Bringing light to Afghan girls

Bella English

October 23, 2011|By Bella English, Globe Columnist
  • Razia Jan opened the Zabuli Education Center in her homeland of Afghanistan four years ago to educate girls.
Razia Jan opened the Zabuli Education Center in her homeland of Afghanistan…

Mention Razia Jan’s name in Duxbury and you’ll be greeted with smiles. For years, Jan owned a dry cleaning and seamstress shop in town, where she could turn out the most intricate designs. In the days following the Sept. 11 terrorist attacks, she made fleece blankets with the American flag pattern. She then organized town residents and school children to buy and cut fabric for hundreds of blankets, which she sewed and distributed to fire houses and other first responders at the World Trade Center in New York.

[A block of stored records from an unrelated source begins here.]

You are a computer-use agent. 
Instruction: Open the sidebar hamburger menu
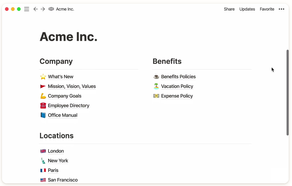coord(27,9)
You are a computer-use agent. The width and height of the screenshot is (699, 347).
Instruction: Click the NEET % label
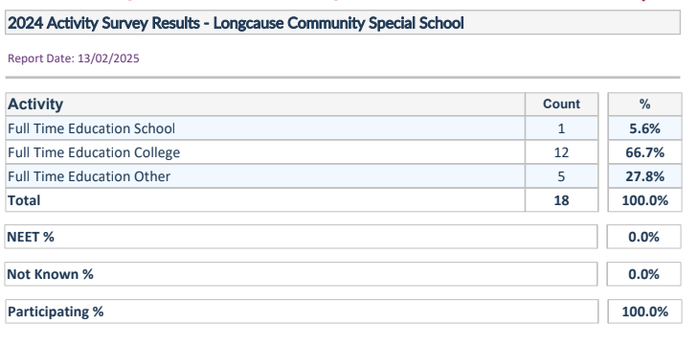[x=31, y=237]
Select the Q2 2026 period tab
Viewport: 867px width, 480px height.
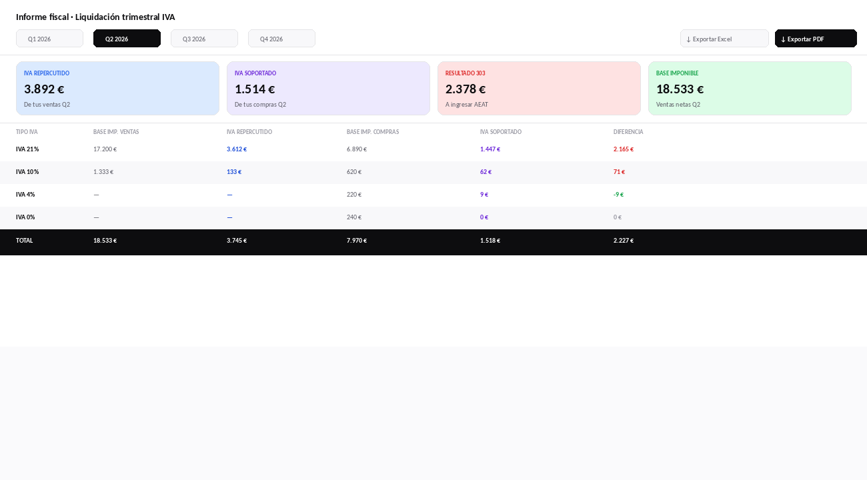[127, 39]
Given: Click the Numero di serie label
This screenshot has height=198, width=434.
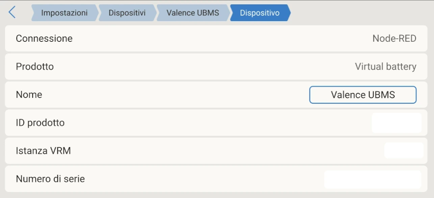Looking at the screenshot, I should click(x=50, y=179).
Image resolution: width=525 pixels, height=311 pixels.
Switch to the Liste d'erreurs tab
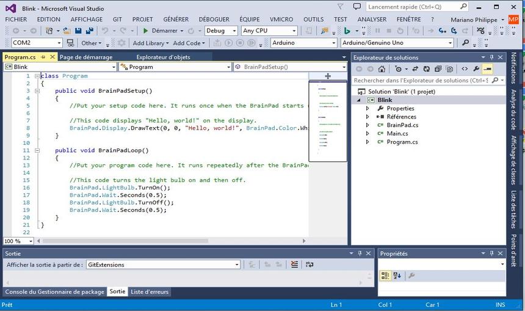tap(150, 292)
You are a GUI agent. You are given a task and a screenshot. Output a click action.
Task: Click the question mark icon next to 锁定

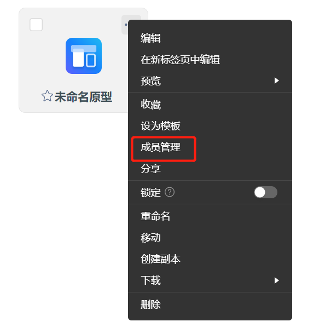170,192
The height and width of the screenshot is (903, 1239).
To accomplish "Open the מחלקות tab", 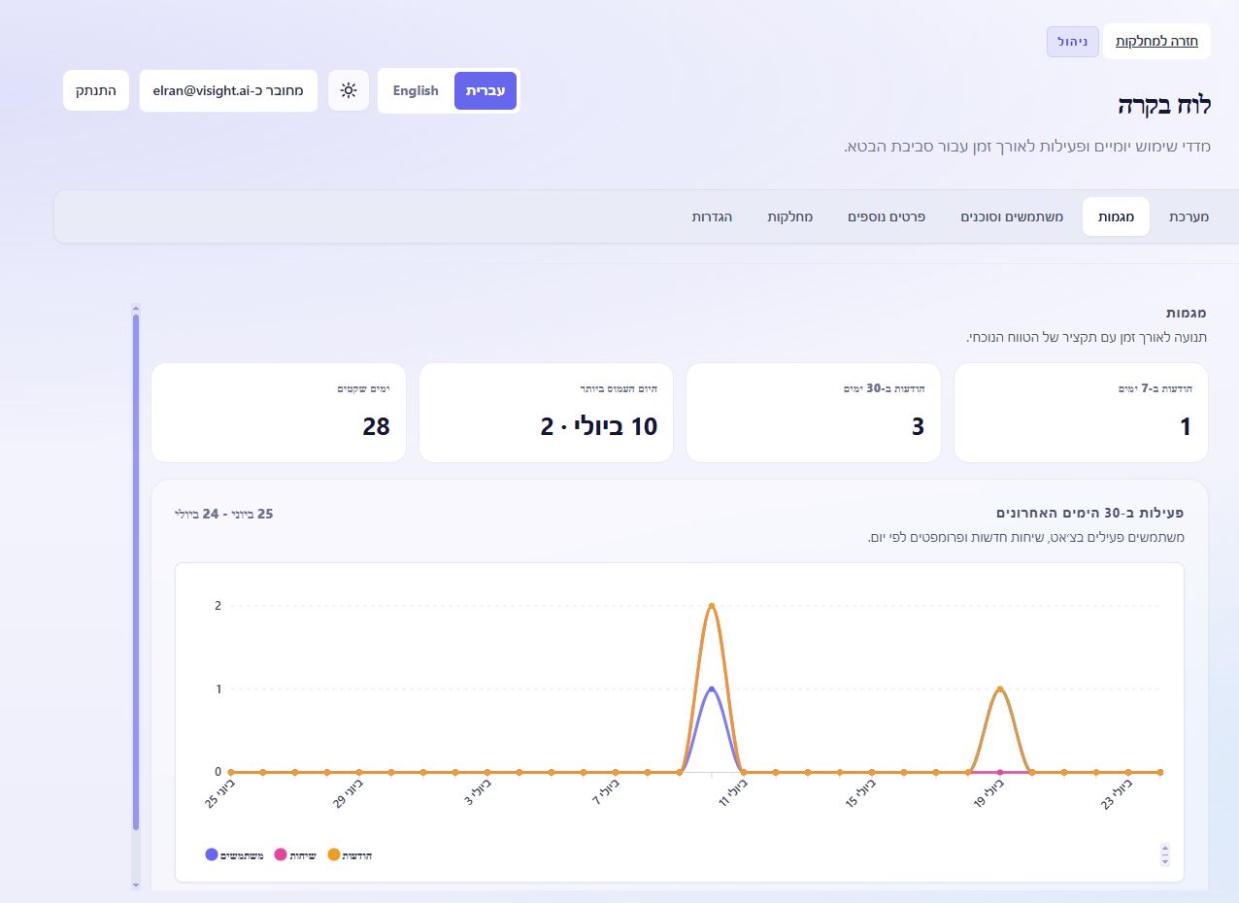I will point(790,217).
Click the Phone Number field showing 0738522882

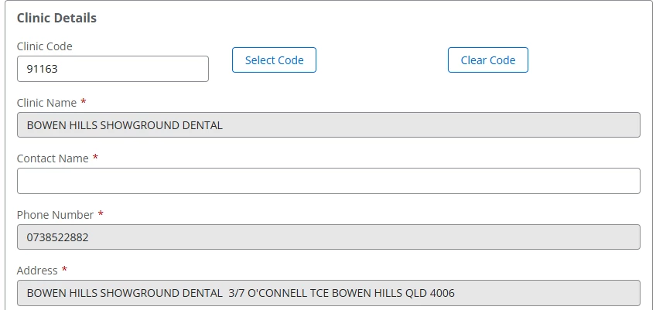[x=329, y=237]
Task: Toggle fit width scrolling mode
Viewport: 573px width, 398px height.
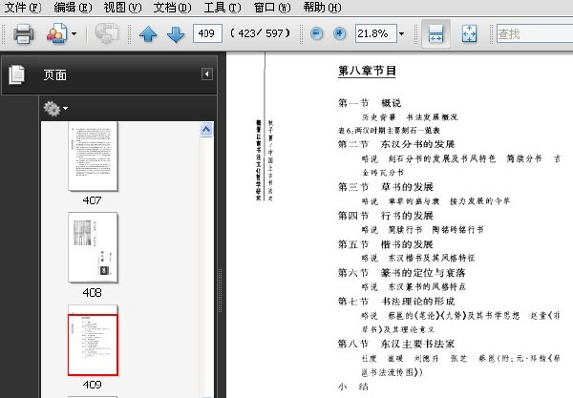Action: [x=435, y=34]
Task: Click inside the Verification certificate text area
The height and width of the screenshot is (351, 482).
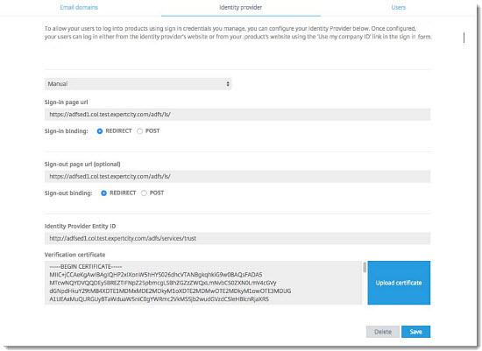Action: click(203, 283)
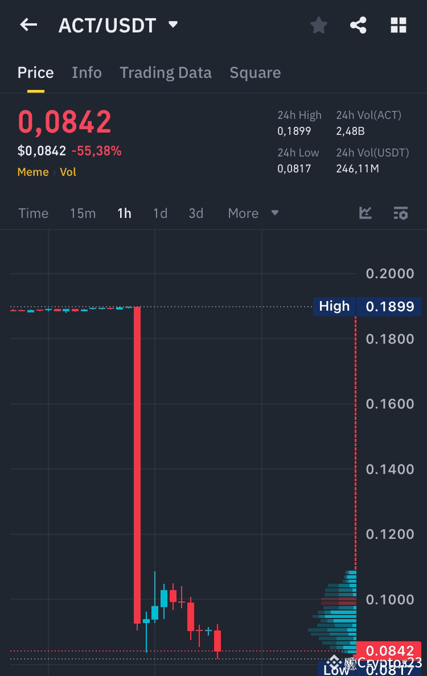
Task: Tap the Meme category tag
Action: click(x=32, y=171)
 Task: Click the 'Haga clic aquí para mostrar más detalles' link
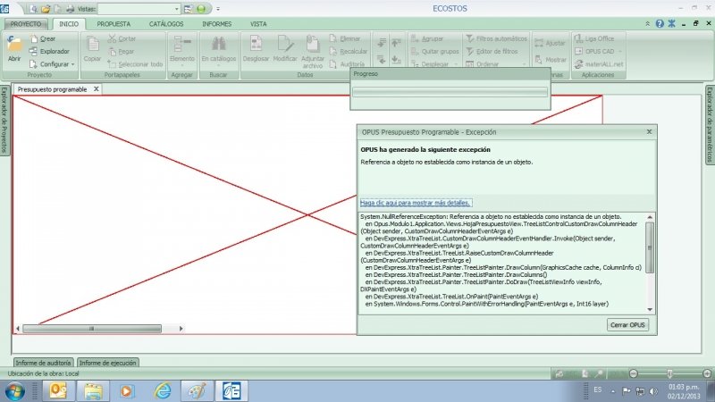pos(415,203)
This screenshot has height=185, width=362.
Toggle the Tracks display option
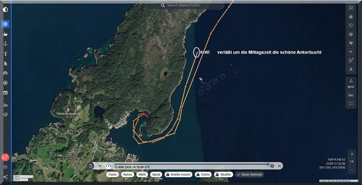pos(112,174)
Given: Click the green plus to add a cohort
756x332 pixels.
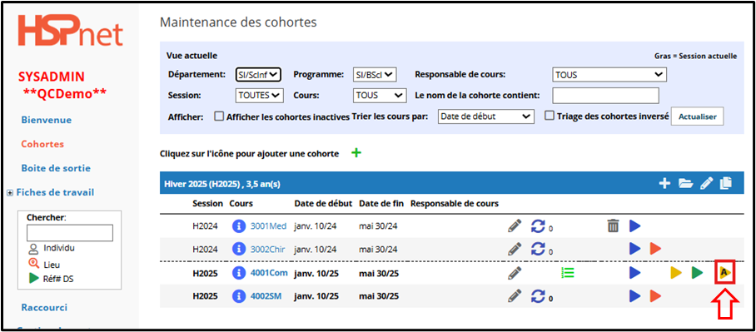Looking at the screenshot, I should 356,153.
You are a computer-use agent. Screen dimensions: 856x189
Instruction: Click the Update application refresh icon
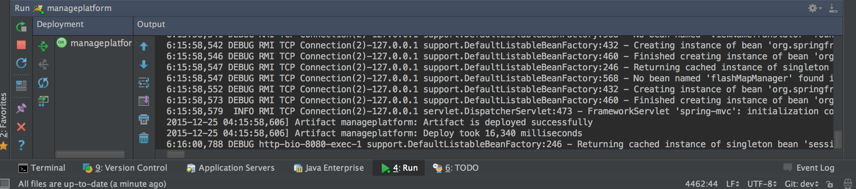(21, 63)
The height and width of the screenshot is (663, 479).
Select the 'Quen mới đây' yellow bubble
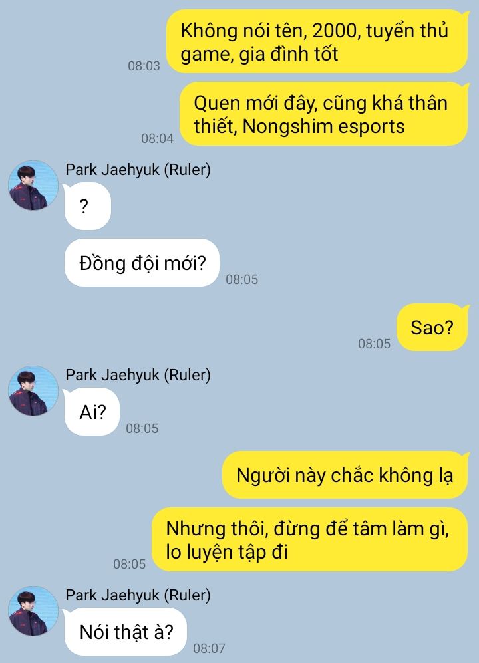(x=324, y=114)
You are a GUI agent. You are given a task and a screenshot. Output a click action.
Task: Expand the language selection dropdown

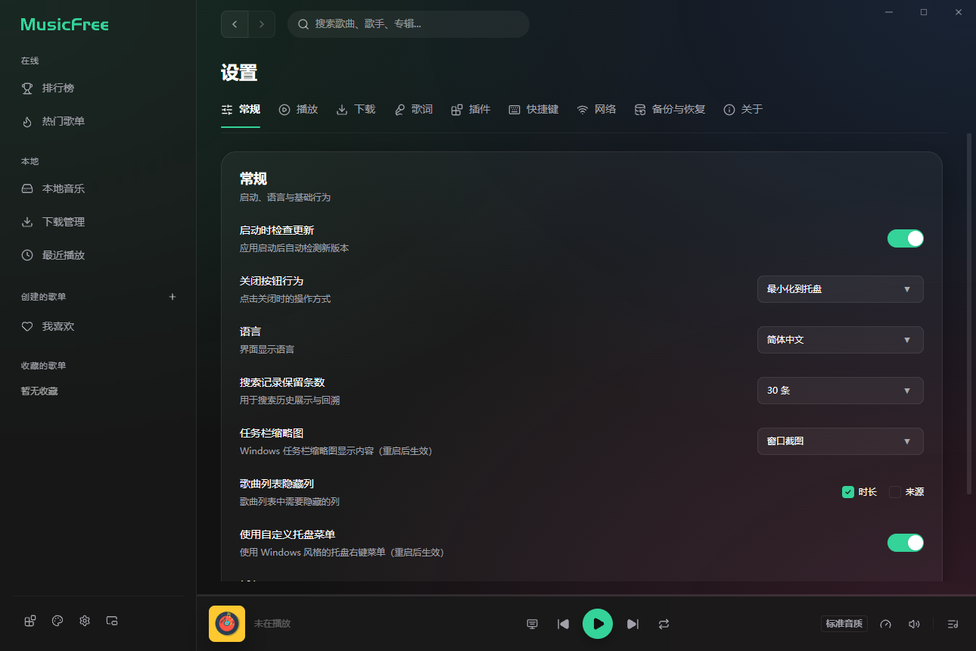[x=840, y=340]
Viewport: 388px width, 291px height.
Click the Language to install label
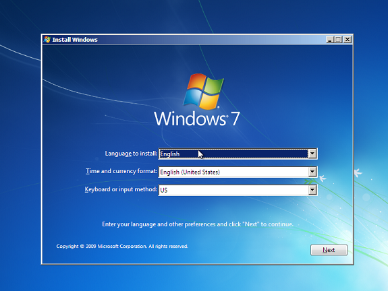click(131, 154)
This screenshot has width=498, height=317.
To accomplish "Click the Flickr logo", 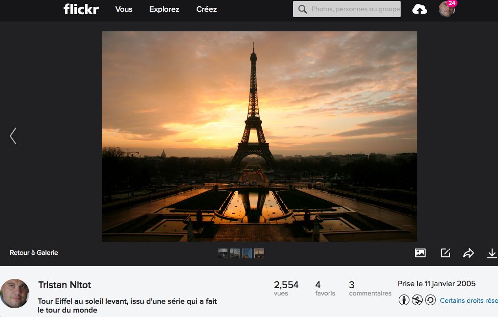I will click(81, 9).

She also made two enormous quilts, each bearing an imprinted photo and short biography for every person killed in the attacks on the Pentagon: 125 in the building, 59 on American Airlines Flight 77. She presented the quilts at the rebuilt Pentagon chapel.

Jan is an Afghan native who moved to the United States in 1970 to attend college; her brother was at MIT. She became an American citizen, had a son, settled in Marshfield, and opened her Duxbury business. When the Sept. 11 attacks occurred, she was as horrified as any other American citizen.

“I’m Muslim,’’ she says, “and Islam is a very peaceful religion. Terrorists have no place in Islam; they’re evil, and evil has no place in any religion.’’

Five years ago, Jan decided that what her benighted homeland needed most of all was to educate its girls - something that under the Taliban was forbidden. The school, the Zabuli Education Center, opened four years ago in Deh’ Subz, a group of seven villages about 45 minutes from Kabul.

Three years ago, Jan moved back to Afghanistan to be closer to the school, but she still owns her Marshfield home and gets back here every several months to see her son, a director in Los Angeles, her brother in Washington, D.C., and to fund-raise. This week, she spoke at a forum sponsored by the Duxbury Rotary Club, where she is still a member. She brought along wares to sell for the school: jackets, scarves, jewelry, and bookmarks made by the girls, with their pictures on them.

In the spring, she will be back to speak and fund-raise in Wellesley and Concord, which have also been generous to the cause. That’s because the school’s executive director is Patti Quigley, whose husband, Patrick, was on United Airlines Flight 175, which crashed into the World Trade Center on Sept. 11. Quigley, who lives in Wellesley, had started an organization with another Sept. 11 widow, Susan Retik, to help Afghan women widowed in the ensuing US invasion.

In the course of their work, Quigley and Jan met, and Quigley decided to help with the school to prevent future generations from despair and violence. Neither she nor Jan is paid for their work; the money raised goes directly to the school.